L’année suivante, en 67, la course fut définitivement interdite. Certains mirent en cause madame de Gaulle, qui n’y était pour rien. Durant la préparation des chars, les étudiants fabriquaient d’énormes pétards avec des tubes en carton remplis de poudre noire, qu’ils faisaient ensuite exploser en l’air. Un étudiant qui avait repris ses études après vingt-sept mois de guerre en Algérie avait remplacé le carton par un cylindre métallique trouvé sur un chantier. Il fut grièvement blessé par un éclat. Ses camarades ayant cru à une blague tardèrent à appeler les secours. Quand ils réalisèrent la gravité de la situation, il était mort,
On peut penser que la préfecture de police ne regretta pas cette manifestation plutôt confidentielle, mais à haut risque. Aujourd’hui avec Facebook, on frémit à la pensée des rassemblements et des réactions que provoquerait une cavalcade de ce genre. L’année suivante, dans ce même quartier, se déroulèrent les événements de mai 68. Pavés arrachés, barricades érigées, voitures incendiées, bombes lacrymogènes lancées par des policiers casqués, protégés par des boucliers. La révolte des étudiants chassa définitivement le souvenir du Rougevin.

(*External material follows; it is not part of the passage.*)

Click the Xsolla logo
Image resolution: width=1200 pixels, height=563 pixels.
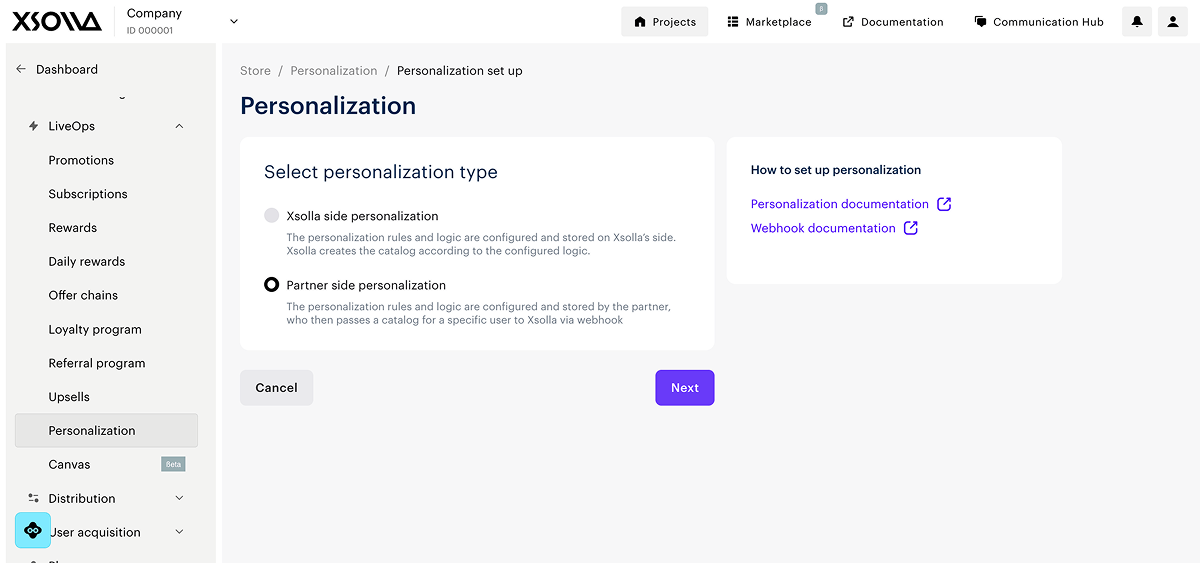point(57,21)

Cependant, oui, Tim, je crois que tu avais raison ! Je me devais de tirer le gargantuesque Rougevin de l’oubli et d’en faire partager la mémoire potache, ne serait-ce que pour évoquer une insouciance qui a animé de nombreuses générations d’étudiants, en dépit des guerres et des accidents de l’histoire, et qui leur a souvent permis d’affronter l’avenir avec hardiesse.